Toepassing en implementatie
2 2.1
Aan de slag
2
Toepassing en implementatie
2.1
Aan de slag
2.2
Koeling
De CDL12 kan worden geconfigureerd als een individuele puntbronluidspreker of in een verticale array
met andere CDL12-luidsprekers en de CDL18s-subwoofer. Geïntegreerde rigging maakt een eenvoudige en
veilige box-to-box-implementatie mogelijk. Bij het ophangen van twee of meer array-luidsprekers uit de CDL-
serie heeft PreSonus het CDL Rigging Grid nodig. Met dit afzonderlijk verkochte ophangrooster kunnen maximaal
(6) CDL12-luidsprekers of maximaal (5) CDL12-luidsprekers met maximaal (2) CDL18s-subwoofers in een
verticale opstelling worden opgehangen. Zie het diagram in paragraaf 2.6 voor alle ondersteunde
configuraties .
Er kunnen maximaal twee CDL12-luidsprekers worden gebruikt op een statief of op een subpaal
boven de subwoofer van de CDL18 (zie sectie 2.7 voor beperkingen en richtlijnen).
De CDL12 is uitgerust met een paalmontage met twee standen voor een flexibelere
dekking bij paalmontage (0ÿ of 10ÿ naar beneden).
BELANGRIJK: Wanneer u luidsprekers aan elkaar bevestigt, bevestigt u in alle gevallen
de onderste eenheid aan de luidspreker er direct boven, waarbij u langs het rooster
naar de bovenste eenheid beweegt en eindigt met het CDL Rigging Grid.
WAARSCHUWING: De CDL12 weegt 65 lbs. (29,5kg). De CDL18s weegt 105 pond. (47,6 kg)
Gebruik de juiste tiltechnieken om ernstig letsel te voorkomen. Zie sectie 2.4 voor de maximale
hangende belasting.
WAARSCHUWING: Zorg er bij het monteren of demonteren van array-luidsprekers voor dat alle
componenten tijdens het hele proces goed worden ondersteund om schade of letsel te voorkomen.
WAARSCHUWING: Om zeker te zijn van een veilige vergrendeling, dient u te controleren of de
luidsprekers goed zijn uitgelijnd voor verticale opstelling van doos tot doos. Als de luidsprekers niet
goed zijn uitgelijnd, kan er fysieke schade en persoonlijk letsel optreden. De bovenkant van elke luidspreker
moet evenwijdig zijn aan de onderkant van het apparaat erboven. Voor ophanging moet de bovenste
eenheid stevig aan het CDL Rigging Grid worden bevestigd.

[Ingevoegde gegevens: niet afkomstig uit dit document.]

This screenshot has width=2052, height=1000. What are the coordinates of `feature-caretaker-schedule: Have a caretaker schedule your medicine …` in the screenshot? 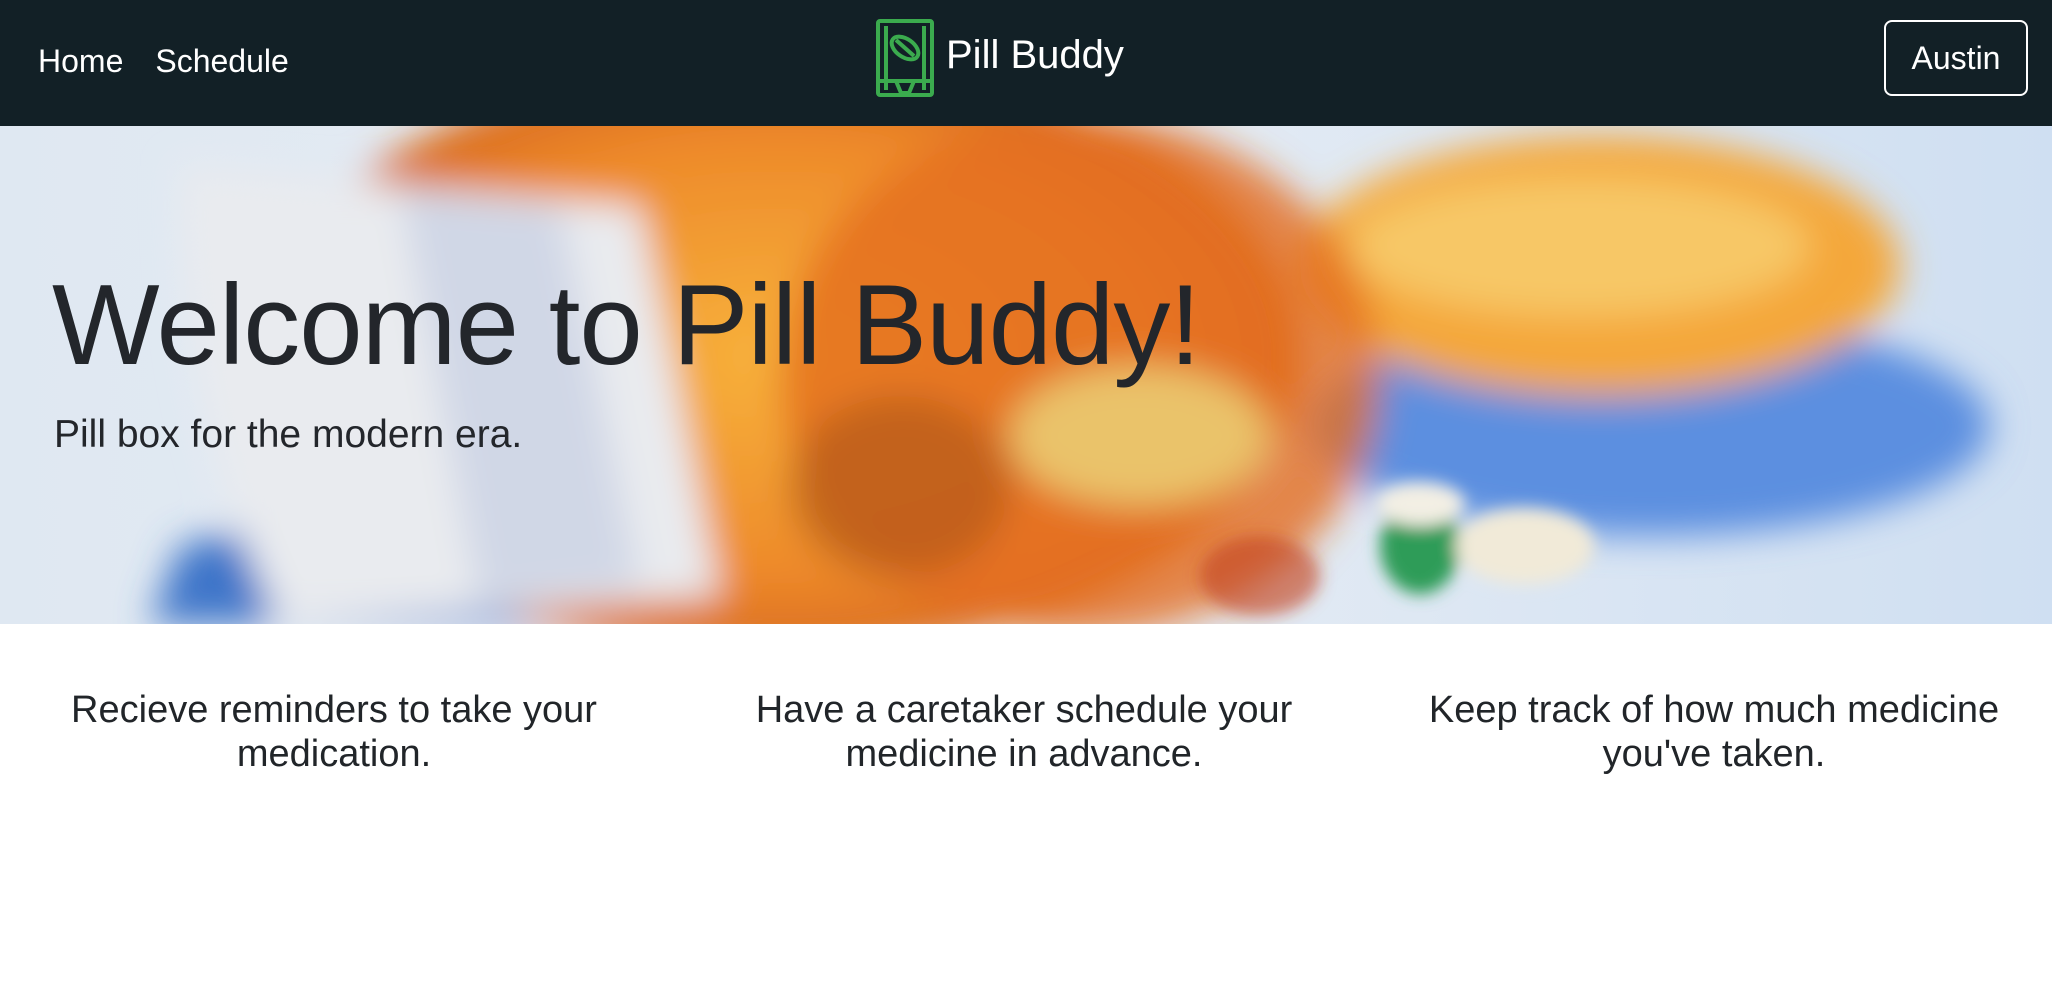 It's located at (1024, 732).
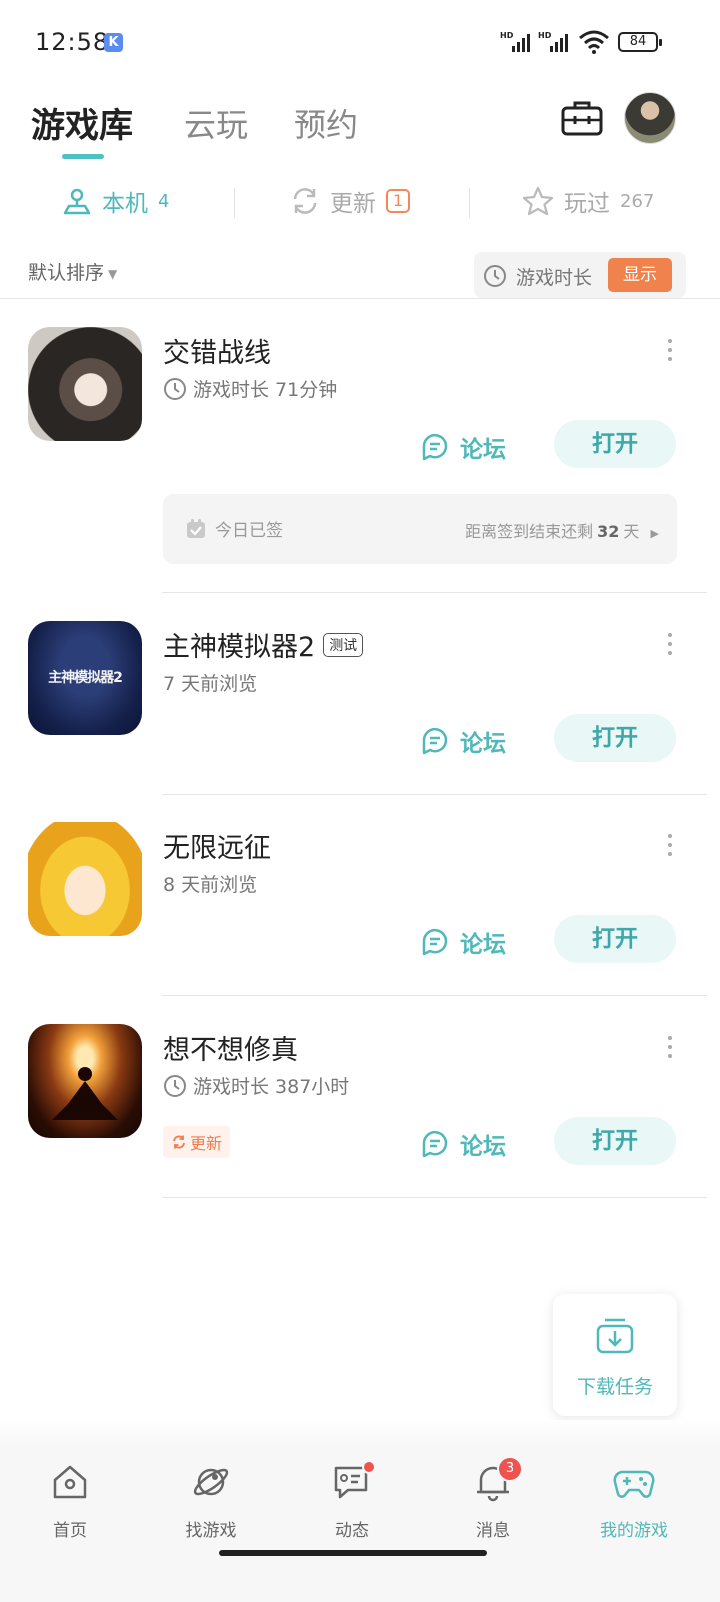  What do you see at coordinates (256, 1086) in the screenshot?
I see `game-playtime: 游戏时长 387小时` at bounding box center [256, 1086].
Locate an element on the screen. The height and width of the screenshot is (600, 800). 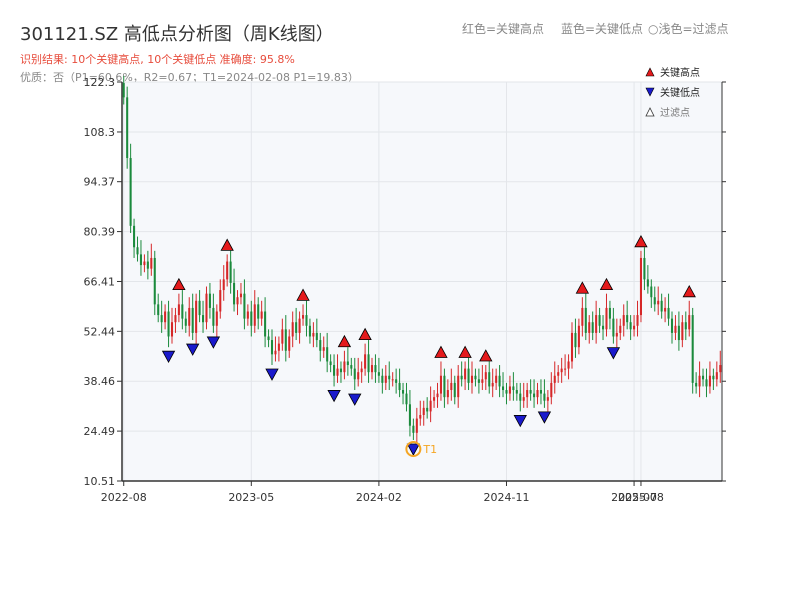
y-tick-label: 80.39 is located at coordinates (100, 232).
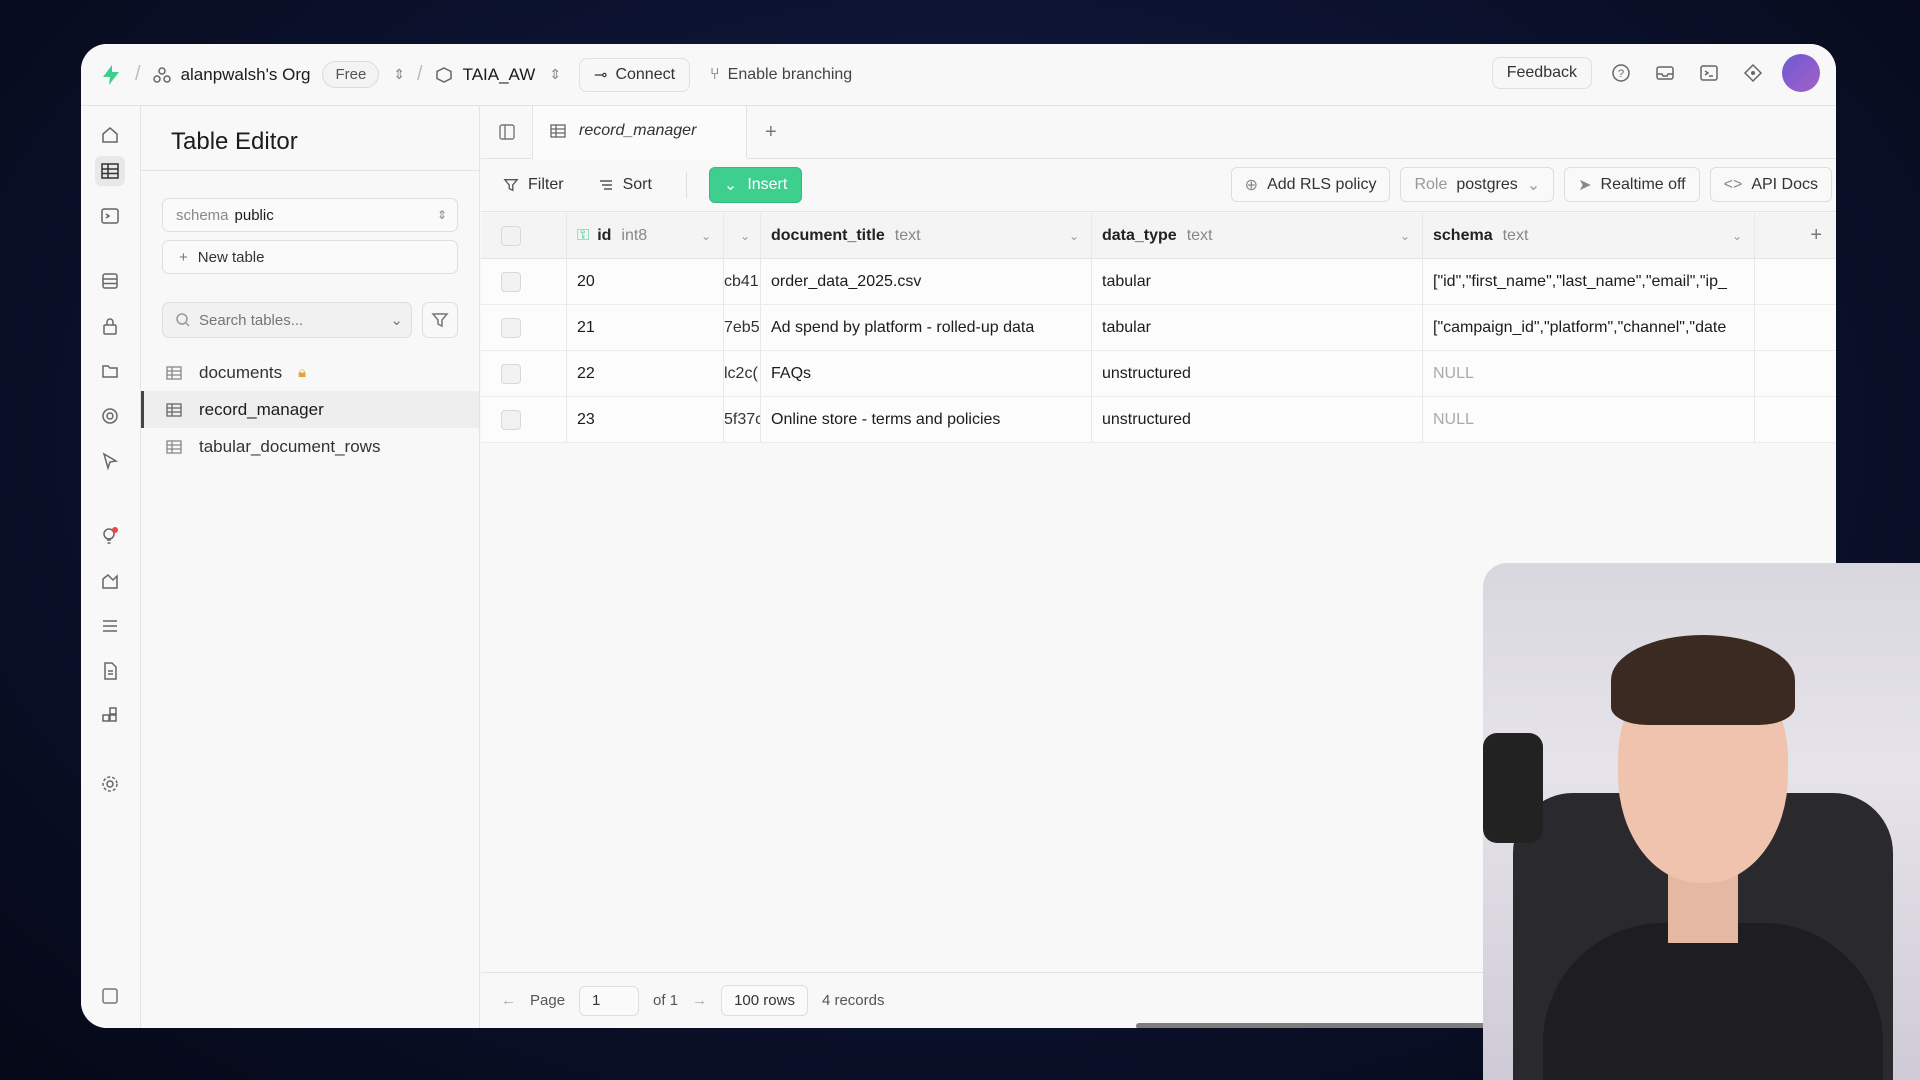  What do you see at coordinates (926, 420) in the screenshot?
I see `cell-document-title: Online store - terms and policies` at bounding box center [926, 420].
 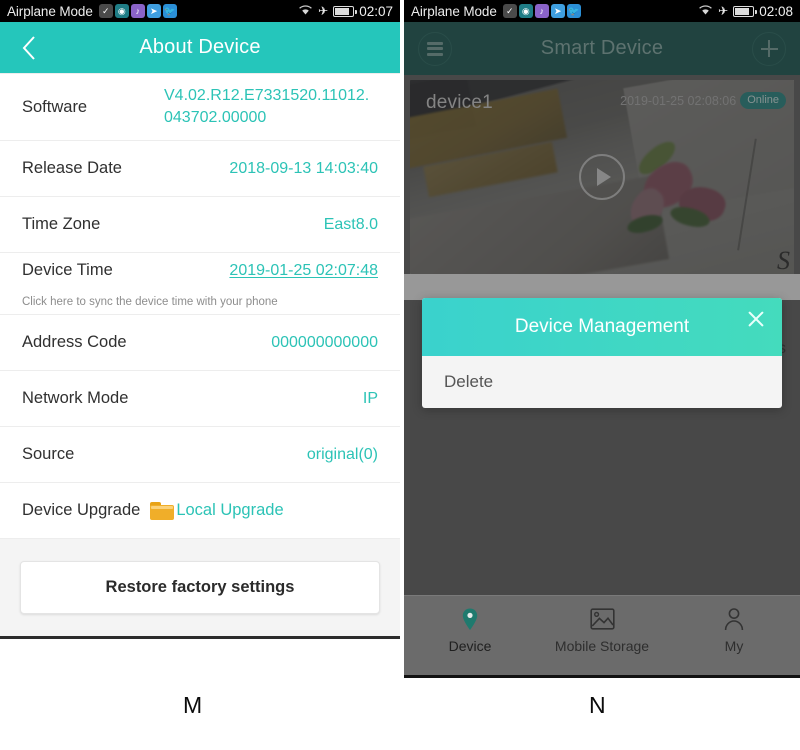 What do you see at coordinates (734, 619) in the screenshot?
I see `person-icon` at bounding box center [734, 619].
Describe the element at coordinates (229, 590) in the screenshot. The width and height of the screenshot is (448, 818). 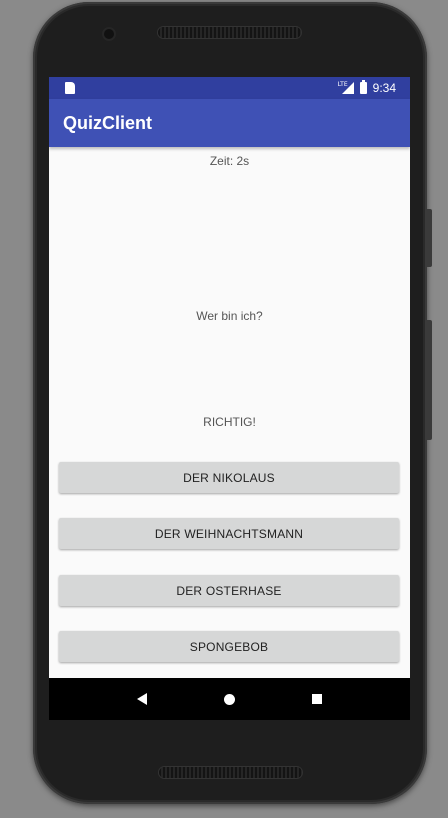
I see `answer-button-3: DER OSTERHASE` at that location.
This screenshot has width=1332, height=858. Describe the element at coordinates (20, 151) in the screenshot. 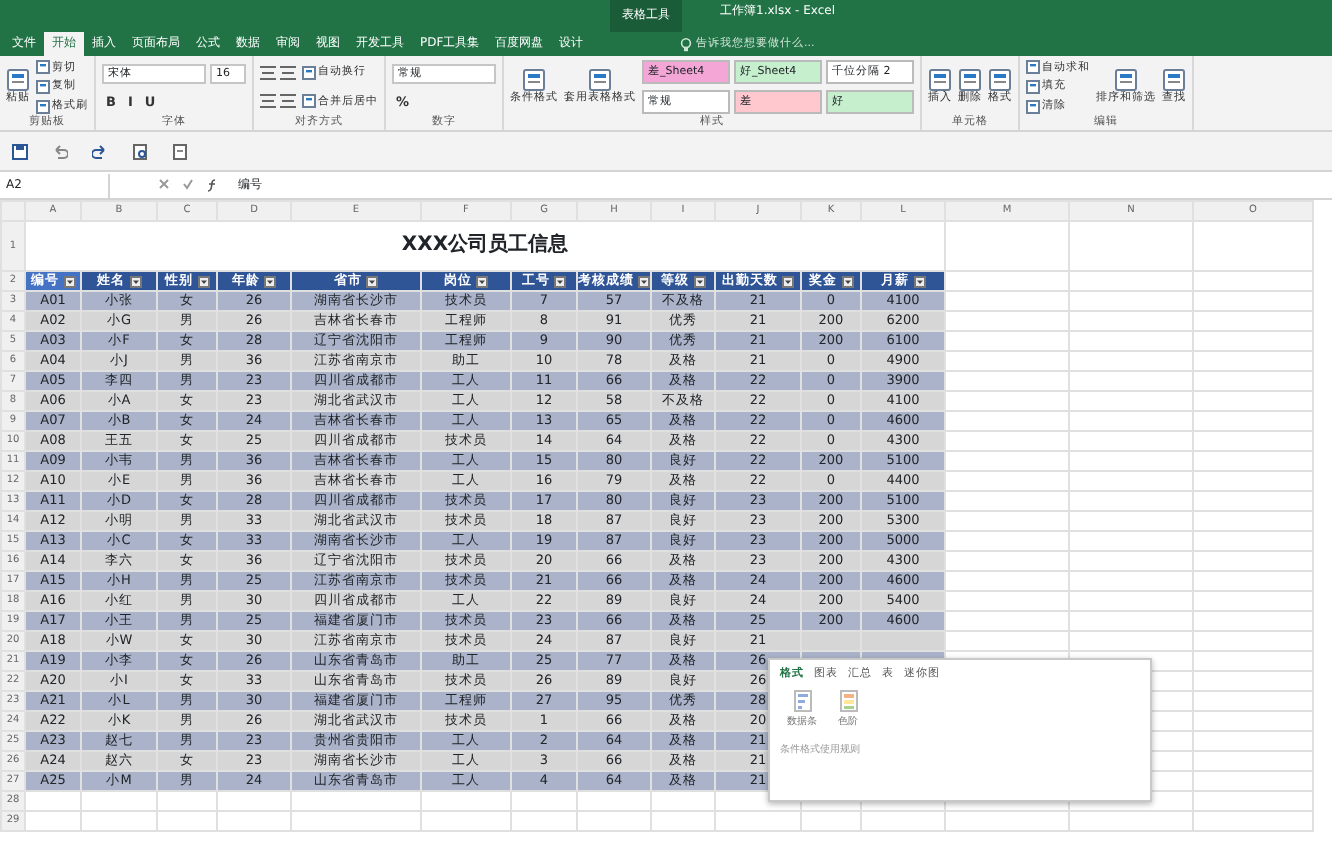

I see `save-icon` at that location.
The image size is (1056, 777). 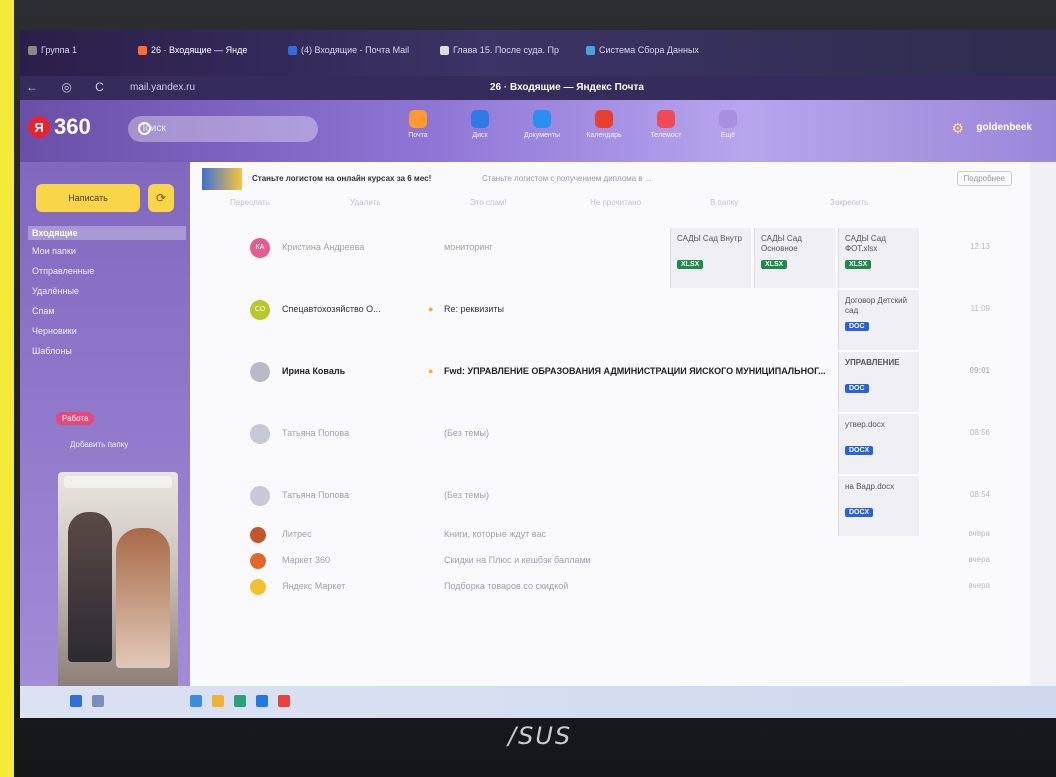 What do you see at coordinates (70, 87) in the screenshot?
I see `nav-buttons: ← ◎ C` at bounding box center [70, 87].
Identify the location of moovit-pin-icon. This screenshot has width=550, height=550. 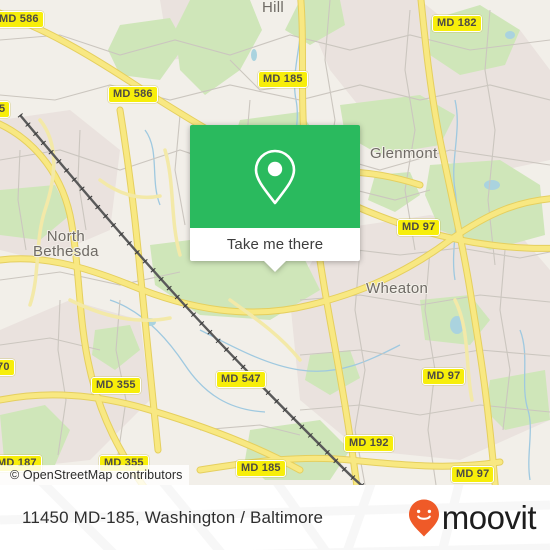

Voordat u begint, volgen hier enkele algemene vuistregels:
• Zorg er altijd voor dat uw luidsprekers zijn uitgeschakeld wanneer u aansluitingen maakt. • Zorg ervoor dat uw
invoer niet clipt. Bekijk de Clip-LED aan de achterkant van uw luidspreker. Wanneer deze LED gaat
branden, geeft dit aan dat de analoog-naar-digitaal-converters het gevaar lopen overstuurd
te worden. Het oversturen van de converters veroorzaakt digitale vervorming, wat
verschrikkelijk klinkt.
Uw PA en aangesloten apparatuur moeten in de volgende volgorde worden ingeschakeld:
1. Geluidsbronnen (keyboards, DI-boxen, etc.) aangesloten op uw mixer
2. Menger
3. Luidsprekers uit de CDL-serie
Wanneer het tijd is om uit te schakelen, moet uw systeem in de omgekeerde volgorde worden uitgeschakeld.
Luidsprekers uit de CDL-serie worden intern gevoed. Als zodanig gebruiken ze een
eindversterker die warmte produceert. Zorg voor een vrije ruimte van minimaal 152,4
mm aan de achterkant van de behuizing voor koeling.
Beperk de luchtstroom naar de achterkant van de luidsprekerbehuizing niet.
LET OP: Om oververhitting te voorkomen, mag u geen behuizingen installeren waarbij de
versterkerpanelen zijn blootgesteld aan direct zonlicht. Dit kan de versterkermodule verwarmen en verminderen
prestatie. Installeer parasols om directe blootstelling te voorkomen. De maximale omgevingstemperatuur
voor volledige prestaties mag niet hoger zijn dan 40ÿ C (104ÿ F).
LET OP: Installeer behuizingen niet op plaatsen waar deze worden blootgesteld aan regen of ander
vocht. Luidsprekers uit de CDL-serie zijn niet weerbestendig. Bij installaties buitenshuis moet
bescherming tegen de elementen worden geboden.